- What you need to do
Please go through the records below and return every line holding the word "next".

BEGIN Source material

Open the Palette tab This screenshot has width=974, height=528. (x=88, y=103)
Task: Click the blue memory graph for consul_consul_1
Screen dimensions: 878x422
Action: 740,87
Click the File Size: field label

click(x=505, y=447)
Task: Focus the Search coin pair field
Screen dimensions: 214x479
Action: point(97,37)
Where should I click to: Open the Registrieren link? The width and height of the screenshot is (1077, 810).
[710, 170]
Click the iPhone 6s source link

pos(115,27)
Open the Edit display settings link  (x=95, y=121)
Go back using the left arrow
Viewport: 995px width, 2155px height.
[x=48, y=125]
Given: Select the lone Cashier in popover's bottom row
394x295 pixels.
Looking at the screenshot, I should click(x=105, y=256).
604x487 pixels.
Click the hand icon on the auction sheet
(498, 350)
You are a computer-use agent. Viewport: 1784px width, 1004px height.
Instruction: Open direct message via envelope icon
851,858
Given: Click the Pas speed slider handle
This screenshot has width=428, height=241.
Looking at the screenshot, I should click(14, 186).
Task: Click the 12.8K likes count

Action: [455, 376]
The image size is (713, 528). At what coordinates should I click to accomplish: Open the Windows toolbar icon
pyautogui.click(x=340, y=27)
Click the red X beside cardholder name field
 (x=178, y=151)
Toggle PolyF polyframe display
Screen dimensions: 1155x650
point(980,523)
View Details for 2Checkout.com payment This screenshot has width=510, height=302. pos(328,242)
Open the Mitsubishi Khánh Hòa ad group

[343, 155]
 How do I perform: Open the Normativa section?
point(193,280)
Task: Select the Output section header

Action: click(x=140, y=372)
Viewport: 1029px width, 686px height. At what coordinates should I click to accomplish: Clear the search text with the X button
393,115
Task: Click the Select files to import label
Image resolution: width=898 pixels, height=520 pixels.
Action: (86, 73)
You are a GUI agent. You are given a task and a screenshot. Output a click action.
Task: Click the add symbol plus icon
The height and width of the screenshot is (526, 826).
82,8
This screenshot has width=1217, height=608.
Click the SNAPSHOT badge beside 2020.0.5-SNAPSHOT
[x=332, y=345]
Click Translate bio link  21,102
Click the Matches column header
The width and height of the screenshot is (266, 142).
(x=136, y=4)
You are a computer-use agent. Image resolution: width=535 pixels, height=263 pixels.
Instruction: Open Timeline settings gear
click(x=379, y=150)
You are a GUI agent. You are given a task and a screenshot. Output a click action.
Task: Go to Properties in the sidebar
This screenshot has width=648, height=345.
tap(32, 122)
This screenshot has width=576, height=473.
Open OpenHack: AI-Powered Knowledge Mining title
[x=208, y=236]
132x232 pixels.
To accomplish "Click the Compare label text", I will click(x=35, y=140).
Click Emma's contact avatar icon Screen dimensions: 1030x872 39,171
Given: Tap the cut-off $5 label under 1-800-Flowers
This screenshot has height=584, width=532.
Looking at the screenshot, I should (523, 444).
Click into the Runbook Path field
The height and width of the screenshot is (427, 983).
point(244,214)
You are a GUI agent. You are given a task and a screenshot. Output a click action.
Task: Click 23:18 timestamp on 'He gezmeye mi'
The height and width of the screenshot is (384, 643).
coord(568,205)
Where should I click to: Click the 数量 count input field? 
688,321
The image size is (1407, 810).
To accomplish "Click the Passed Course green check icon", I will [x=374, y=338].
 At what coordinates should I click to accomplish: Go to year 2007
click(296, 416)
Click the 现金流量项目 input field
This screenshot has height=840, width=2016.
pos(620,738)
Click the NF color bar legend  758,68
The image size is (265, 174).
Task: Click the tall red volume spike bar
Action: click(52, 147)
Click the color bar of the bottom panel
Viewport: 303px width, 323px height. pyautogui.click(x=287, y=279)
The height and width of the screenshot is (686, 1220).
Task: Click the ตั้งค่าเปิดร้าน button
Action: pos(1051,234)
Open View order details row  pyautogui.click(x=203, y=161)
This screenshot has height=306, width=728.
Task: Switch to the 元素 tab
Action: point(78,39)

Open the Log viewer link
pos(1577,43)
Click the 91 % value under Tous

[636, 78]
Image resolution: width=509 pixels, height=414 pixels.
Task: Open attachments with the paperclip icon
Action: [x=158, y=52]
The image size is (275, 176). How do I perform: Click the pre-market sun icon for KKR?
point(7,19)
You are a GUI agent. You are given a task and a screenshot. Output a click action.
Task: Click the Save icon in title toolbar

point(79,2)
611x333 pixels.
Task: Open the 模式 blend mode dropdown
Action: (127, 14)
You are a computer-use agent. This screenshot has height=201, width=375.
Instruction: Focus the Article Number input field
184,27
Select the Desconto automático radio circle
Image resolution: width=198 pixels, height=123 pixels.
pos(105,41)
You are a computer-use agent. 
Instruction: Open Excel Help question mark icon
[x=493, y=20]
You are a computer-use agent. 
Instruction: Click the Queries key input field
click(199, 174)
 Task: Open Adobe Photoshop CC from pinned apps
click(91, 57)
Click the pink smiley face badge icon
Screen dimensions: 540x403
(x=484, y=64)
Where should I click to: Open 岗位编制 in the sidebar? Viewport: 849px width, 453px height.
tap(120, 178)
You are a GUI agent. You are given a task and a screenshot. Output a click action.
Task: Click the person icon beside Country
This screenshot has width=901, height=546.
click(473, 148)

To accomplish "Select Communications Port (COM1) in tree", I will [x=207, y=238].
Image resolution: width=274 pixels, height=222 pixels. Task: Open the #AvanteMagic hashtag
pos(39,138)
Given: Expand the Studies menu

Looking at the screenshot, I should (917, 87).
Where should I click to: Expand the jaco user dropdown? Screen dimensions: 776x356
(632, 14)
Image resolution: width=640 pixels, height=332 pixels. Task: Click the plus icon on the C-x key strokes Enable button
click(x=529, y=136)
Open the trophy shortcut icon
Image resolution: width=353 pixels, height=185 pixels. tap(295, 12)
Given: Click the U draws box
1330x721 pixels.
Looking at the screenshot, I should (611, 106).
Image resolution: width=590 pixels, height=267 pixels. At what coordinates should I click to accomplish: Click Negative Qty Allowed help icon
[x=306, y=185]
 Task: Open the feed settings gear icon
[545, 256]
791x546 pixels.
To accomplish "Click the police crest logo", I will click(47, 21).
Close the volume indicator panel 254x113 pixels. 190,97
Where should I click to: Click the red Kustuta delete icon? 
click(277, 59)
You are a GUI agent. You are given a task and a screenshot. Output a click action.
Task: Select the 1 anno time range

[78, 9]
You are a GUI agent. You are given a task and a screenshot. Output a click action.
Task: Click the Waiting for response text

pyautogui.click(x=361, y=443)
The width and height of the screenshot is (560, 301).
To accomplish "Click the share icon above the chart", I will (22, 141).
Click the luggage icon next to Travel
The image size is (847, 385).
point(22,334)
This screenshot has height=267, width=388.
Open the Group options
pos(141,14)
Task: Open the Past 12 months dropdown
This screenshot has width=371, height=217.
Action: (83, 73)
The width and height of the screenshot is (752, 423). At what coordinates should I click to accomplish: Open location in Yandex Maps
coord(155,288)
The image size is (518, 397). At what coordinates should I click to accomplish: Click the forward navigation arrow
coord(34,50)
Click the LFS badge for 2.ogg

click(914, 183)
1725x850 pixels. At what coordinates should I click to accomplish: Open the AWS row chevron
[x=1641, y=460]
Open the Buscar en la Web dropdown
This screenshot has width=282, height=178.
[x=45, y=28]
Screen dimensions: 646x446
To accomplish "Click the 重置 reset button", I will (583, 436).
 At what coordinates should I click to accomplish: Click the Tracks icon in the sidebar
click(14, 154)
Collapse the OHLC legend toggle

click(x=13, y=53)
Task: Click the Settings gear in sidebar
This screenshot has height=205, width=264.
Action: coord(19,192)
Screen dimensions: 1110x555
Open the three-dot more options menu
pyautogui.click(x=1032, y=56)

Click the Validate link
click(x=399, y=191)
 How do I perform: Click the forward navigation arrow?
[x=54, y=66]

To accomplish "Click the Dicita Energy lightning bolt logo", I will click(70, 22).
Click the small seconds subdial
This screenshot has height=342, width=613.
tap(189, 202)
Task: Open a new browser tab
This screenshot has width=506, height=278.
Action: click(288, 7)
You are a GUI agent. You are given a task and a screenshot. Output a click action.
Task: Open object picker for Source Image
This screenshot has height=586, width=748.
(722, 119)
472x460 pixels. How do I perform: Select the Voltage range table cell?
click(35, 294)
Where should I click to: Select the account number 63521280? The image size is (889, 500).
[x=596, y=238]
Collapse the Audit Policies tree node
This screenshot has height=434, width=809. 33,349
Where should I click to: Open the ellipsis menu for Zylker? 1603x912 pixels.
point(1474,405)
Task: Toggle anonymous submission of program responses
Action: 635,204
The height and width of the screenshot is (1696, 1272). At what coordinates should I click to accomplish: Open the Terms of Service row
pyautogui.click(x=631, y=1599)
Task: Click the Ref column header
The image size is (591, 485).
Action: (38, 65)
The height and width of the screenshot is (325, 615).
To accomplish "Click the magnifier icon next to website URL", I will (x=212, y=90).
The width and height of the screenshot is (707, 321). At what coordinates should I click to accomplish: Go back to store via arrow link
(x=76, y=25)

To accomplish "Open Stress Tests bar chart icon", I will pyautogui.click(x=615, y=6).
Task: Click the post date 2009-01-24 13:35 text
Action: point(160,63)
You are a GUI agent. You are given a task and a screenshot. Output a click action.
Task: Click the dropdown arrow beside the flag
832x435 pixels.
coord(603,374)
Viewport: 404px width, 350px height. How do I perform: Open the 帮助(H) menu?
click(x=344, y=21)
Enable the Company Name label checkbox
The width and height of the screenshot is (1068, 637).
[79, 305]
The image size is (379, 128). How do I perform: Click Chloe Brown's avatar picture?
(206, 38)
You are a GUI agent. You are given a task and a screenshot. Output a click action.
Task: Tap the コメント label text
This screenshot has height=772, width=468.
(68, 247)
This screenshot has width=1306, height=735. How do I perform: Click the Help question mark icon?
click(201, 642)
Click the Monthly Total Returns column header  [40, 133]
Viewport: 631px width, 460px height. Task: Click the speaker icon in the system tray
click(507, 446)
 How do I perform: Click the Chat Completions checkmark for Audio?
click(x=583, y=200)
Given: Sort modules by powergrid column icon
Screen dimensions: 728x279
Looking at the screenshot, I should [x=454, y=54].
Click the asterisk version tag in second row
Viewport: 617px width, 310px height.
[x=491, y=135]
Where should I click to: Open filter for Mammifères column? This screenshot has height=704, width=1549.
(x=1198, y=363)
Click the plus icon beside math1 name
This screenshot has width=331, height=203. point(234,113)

END Source material

- Task result
Click the luggage icon next to Travel
To accomplish "Click the magnifier icon next to website URL", I will (x=212, y=90).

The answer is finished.